The capital buffers in Portugal’s banks are not big enough to deal with their bad loans, the International Monetary Fund warned, and it urged banks to clean up their balance sheets to help the country grow and cut its debt burden.

In a report of the fifth monitoring mission following the end of Portugal’s bailout in 2014, the IMF board said that despite a reduction in risk-weighted assets, Portugal’s banks had the second-lowest capital ratio in the European Union, at 12.3 per cent.

Although total capital in the banking system is above regulatory requirements, it “appears insufficient to tackle the likely capital shortfall in the system if non-performing loans are fully provisioned for”, the IMF said.

“A comprehensive balance sheet clean-up” is needed to break a vicious circle of weak banks, high non-performing loans and slow growth, the IMF said.

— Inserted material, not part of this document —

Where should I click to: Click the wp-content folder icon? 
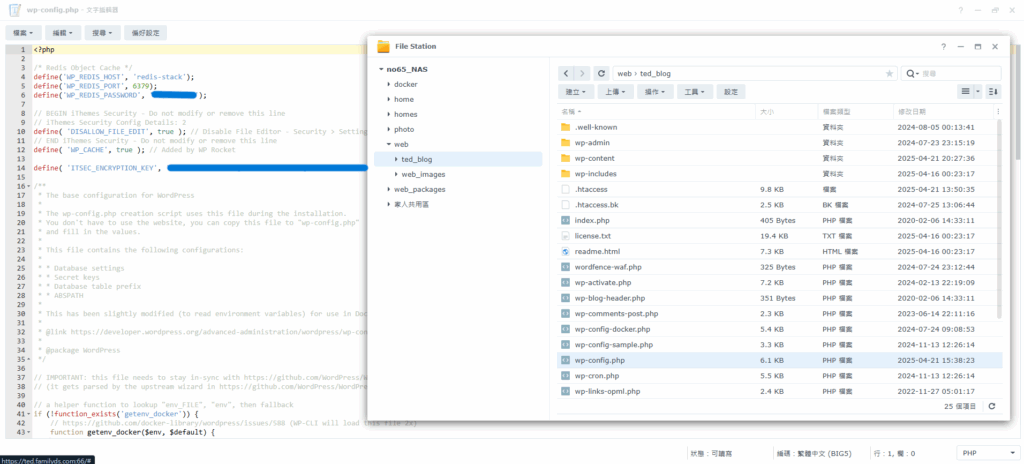(565, 158)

It called on regulators to ensure that banks set ambitious targets for reducing bad loans and forced them to increase coverage ratios with additional provisions.

Portugal’s banking system is still reeling after the state had to rescue two lenders in 2014 and 2015.

After years of capital shortages, state-owned Caixa Geral de Depositos is being recapitalised by €5 billion. The largest listed bank, Millennium bcp, completed a €1.3-billion capital increase.

The IMF said the Geral de Depositos recapitalisation weighed on public debt in late 2016, when it rose to 130.5 per cent of gross domestic product, and it expects only a modest reduction to some 130 per cent in 2017.

High public debt complicates the situation in Portugal. It leaves no fiscal room for the state to finance a “bad bank” for non-performing assets, so banks have been able to raise additional private capital themselves. That requires more cost cuts and measures to improve their weak profitability.

Portugal’s economic growth slowed to 1.4 per cent last year from 1.6 per cent in 2015 as investment fell and private consumption slowed. Still, the government says it cut its budget deficit to 2.1 per cent of GDP or less from 4.4 per cent in 2015. It targets 1.6 per cent in 2017.

The IMF said that forecast “depends in large part on optimistic revenue projections, raising risks to execution”. It called for durable spending reforms rather than one-off adjustments. Its forecast this year’s deficit at 2.1 per cent.